News-Herald takes legal action against Marshfield School District
By Kris Leonhardt
MARSHFIELD — In an Aug. 10 complaint filed with the Wood County Clerk of Courts, the Marshfield News-Herald took action against the School District of Marshfield.
Citing the Wisconsin Public Records Law, which provides for the transparency of state and local government and all citizens rights to its records, the News-Herald alleges that the Marshfield School District is “withholding and denying access” to records requests.
“The Marshfield News-Herald’s complaint, filed in Wood County Circuit Court, alleges that the Marshfield School District has illegally withheld records about the resignation of occupational therapist Lisa Scheunemann, records about personnel investigations, and information that would help the public reasonably understand the reason for closed-door school board meetings,” stated Mark Treinen, executive editor of News-Herald Media, part of USA Today Network-Wisconsin.
“The News-Herald requested the documents through Wisconsin’s public records law in June after Marshfield School Board member Mary Carney attempted to make Schuenemann’s resignation letter public. Carney alleged that the letter contained information that parents and taxpayers should know about how the district is being managed. The newspaper had sought other records since April, involving personnel investigations of an undisclosed nature,” Treinen said.
The lawsuit details multiple attempts made by Marshfield News-Herald staff member Jonathan Anderson between April and June 2016 to obtain these records.

------------

_TASK INSTRUCTIONS_.
1. According to the article on the News-Herald's lawsuit, on what date was the complaint filed with the Wood County Clerk of Courts?
2. Carry the article about the News-Herald's lawsuit against the Marshfield School District forward from its last sentence.
You won't need the records for anything here.

[Dataset entries]
------------

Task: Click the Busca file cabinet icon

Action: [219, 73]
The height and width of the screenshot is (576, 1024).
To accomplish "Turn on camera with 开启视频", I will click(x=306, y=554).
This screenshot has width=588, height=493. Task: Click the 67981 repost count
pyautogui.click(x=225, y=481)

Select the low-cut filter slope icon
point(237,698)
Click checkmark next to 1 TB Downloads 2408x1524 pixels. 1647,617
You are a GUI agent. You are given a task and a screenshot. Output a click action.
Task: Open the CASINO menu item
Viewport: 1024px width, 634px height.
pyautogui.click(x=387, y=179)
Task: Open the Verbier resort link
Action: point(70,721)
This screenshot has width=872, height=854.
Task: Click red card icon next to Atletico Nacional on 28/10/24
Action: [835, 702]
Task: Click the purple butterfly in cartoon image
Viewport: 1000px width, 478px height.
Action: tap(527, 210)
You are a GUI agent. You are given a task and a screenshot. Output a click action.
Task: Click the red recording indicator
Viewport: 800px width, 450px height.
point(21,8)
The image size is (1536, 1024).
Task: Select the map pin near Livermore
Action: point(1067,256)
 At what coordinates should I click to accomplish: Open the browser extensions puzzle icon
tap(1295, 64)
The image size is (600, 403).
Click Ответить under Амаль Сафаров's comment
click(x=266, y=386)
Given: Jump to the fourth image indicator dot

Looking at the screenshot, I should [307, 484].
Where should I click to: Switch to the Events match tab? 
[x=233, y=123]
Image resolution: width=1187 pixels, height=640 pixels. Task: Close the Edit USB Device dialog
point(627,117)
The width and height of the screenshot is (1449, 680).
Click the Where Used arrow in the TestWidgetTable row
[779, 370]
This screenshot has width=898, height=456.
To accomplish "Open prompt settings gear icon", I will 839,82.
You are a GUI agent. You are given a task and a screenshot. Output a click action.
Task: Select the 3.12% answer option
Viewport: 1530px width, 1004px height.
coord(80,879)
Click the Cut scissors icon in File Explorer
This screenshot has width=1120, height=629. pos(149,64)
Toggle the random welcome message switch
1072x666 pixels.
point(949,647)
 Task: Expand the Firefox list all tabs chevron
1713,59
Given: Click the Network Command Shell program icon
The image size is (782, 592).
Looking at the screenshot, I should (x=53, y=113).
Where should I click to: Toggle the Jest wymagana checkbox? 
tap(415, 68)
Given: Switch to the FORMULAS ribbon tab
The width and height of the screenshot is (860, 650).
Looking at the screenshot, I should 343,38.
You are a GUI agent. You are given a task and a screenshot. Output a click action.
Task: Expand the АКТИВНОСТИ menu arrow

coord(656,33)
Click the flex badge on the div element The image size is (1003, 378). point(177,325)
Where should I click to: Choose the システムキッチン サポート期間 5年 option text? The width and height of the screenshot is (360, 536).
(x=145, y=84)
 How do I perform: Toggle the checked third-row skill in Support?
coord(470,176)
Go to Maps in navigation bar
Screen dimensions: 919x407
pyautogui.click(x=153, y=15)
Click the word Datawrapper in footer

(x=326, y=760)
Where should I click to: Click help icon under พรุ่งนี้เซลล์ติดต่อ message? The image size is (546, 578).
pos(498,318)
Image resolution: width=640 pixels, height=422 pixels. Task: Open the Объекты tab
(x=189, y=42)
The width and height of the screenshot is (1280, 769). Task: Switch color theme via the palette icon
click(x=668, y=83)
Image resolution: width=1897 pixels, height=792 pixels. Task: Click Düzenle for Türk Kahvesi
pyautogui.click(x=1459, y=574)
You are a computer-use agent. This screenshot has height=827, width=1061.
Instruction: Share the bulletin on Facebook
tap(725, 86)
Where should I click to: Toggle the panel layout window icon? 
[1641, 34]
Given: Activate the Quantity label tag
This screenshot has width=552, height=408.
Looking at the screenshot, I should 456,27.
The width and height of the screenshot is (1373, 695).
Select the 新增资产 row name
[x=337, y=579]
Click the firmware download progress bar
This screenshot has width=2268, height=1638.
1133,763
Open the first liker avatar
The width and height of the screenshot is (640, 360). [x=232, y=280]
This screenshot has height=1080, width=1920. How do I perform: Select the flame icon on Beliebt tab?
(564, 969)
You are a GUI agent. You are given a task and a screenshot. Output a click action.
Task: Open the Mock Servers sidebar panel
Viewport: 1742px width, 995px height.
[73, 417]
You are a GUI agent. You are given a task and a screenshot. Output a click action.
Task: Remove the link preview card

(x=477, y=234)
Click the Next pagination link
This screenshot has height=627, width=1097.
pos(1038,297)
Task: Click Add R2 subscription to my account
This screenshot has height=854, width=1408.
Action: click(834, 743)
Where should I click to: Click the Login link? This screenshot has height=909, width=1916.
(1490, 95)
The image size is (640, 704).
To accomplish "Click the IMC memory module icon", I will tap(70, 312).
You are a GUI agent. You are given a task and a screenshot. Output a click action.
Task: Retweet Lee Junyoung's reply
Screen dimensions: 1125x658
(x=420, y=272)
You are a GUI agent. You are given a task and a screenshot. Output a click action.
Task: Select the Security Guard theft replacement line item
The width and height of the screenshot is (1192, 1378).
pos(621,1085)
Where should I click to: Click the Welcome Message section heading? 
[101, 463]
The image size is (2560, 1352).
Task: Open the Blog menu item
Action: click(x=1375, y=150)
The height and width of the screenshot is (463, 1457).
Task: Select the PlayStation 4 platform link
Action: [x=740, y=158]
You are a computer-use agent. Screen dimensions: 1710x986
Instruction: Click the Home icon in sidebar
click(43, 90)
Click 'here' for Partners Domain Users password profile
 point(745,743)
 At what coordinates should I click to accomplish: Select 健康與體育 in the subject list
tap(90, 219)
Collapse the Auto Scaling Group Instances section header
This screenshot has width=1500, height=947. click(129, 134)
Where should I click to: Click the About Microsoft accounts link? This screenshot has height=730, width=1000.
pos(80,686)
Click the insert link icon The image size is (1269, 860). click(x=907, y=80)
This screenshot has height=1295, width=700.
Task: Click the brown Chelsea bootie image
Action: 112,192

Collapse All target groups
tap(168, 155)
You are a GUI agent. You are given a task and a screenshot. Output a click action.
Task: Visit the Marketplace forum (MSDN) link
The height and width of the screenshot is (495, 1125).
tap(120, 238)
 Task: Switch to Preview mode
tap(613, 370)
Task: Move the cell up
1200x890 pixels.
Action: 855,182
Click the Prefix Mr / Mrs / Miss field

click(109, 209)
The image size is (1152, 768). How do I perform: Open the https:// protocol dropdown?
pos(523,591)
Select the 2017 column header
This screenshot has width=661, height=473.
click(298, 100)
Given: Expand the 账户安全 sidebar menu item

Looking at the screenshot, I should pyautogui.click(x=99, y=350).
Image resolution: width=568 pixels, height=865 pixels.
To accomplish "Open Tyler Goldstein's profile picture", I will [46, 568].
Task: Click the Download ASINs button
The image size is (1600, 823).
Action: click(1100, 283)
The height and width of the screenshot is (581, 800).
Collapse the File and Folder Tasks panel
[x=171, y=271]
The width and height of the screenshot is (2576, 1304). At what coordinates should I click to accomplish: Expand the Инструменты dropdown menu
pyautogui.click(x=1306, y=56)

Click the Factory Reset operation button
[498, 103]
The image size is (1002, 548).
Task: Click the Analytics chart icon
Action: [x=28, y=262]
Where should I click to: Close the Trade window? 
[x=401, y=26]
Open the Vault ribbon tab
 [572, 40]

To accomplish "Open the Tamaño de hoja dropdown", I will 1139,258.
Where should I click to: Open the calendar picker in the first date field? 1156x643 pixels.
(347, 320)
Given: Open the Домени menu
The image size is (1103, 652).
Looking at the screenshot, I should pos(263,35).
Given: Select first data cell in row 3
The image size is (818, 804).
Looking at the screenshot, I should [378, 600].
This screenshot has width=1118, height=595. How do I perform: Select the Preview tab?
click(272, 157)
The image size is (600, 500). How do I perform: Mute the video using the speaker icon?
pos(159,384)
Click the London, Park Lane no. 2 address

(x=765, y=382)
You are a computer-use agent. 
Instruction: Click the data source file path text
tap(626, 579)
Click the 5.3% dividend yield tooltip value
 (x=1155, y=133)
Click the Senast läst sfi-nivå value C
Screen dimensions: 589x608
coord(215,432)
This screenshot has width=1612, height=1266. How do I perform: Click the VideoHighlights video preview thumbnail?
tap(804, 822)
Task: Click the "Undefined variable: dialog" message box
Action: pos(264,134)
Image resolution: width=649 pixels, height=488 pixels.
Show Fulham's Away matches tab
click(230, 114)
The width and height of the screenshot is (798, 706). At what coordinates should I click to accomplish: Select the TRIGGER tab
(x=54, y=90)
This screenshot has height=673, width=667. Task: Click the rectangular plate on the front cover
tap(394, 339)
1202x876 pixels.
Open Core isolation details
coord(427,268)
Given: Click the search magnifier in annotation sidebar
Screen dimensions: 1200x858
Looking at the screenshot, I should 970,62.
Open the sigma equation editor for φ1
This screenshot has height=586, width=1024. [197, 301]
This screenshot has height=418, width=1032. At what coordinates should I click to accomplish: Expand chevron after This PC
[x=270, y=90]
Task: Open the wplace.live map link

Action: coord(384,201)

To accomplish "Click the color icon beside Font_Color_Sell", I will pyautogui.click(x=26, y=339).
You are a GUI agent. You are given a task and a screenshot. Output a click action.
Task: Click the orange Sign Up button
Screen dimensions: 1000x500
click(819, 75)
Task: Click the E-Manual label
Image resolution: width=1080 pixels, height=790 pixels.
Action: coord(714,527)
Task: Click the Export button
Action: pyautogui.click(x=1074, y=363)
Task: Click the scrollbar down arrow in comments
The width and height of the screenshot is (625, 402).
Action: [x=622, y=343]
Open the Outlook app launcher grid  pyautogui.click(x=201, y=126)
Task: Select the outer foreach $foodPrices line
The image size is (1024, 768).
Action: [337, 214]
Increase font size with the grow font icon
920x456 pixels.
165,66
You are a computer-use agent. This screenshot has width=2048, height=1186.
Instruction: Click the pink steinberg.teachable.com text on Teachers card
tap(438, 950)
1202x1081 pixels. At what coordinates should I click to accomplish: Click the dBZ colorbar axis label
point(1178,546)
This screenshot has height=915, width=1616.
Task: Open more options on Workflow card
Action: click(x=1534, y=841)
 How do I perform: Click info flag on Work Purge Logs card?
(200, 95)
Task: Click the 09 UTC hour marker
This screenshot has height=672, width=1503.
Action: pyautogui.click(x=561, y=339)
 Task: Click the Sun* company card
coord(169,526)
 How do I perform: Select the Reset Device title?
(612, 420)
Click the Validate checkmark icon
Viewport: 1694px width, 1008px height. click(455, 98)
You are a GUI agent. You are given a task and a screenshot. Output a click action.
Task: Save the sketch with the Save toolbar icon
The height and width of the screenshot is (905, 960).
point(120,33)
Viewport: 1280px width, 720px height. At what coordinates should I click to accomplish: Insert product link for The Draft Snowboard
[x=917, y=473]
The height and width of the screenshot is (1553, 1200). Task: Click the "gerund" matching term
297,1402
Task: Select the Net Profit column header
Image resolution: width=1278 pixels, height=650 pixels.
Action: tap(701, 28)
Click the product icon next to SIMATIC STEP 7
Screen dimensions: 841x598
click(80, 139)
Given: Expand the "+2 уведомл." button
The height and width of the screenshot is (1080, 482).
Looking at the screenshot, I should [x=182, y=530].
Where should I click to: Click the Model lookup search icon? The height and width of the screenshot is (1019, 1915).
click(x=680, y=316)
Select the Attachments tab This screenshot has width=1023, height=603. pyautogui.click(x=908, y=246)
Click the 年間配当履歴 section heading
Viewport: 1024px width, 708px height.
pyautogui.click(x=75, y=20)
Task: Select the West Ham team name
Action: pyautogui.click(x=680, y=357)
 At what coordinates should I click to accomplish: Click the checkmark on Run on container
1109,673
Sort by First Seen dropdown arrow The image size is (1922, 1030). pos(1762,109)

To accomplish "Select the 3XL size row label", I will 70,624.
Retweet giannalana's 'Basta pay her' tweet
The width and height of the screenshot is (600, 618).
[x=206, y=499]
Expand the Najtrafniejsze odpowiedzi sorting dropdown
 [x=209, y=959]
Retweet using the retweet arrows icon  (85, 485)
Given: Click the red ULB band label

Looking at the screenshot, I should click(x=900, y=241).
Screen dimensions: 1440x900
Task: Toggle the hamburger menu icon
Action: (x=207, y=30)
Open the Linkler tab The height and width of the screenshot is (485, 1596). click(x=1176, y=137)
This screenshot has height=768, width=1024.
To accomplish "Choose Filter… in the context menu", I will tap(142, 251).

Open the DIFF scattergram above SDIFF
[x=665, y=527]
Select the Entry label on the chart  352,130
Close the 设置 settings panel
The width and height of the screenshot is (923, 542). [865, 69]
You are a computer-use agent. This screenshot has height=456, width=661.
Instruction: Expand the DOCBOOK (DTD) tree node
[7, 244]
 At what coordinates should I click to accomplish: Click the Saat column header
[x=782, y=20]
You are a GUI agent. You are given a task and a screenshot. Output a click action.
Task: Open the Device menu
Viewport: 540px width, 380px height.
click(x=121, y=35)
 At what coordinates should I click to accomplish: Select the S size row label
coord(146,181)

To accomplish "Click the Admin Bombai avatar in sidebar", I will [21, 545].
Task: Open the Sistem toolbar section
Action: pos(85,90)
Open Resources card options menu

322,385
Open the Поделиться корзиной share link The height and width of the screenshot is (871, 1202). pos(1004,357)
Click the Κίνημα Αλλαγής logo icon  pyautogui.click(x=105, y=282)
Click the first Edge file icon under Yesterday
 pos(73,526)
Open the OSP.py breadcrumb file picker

------------

_RESPONSES PER TASK_.
1. Aug. 10

2.
“The News-Herald took legal action only after giving the district multiple opportunities to comply with the records law,” explained Treinen.
In correspondence contained within the court records, Marshfield School Superintendent Dee Wells responded to Anderson’s requests, stating that the district was “unable to release” the records as they were “exempt from disclosure” under state statutes.
The News-Herald alleges that school representatives “improperly rely upon discredited alleged public policy rationales as ‘blanket exceptions’ to disclosure.”
“You should know what’s going on in your public school system, whether it involves students’ education, tax spending, or employee conduct. The school district’s administration kept that type of information from the community, and in our view, they did it in violation of the law,” stated Treinen.
The Hub City Times has reached out to the Marshfield School District for comment. The request was declined, citing “pending litigation.”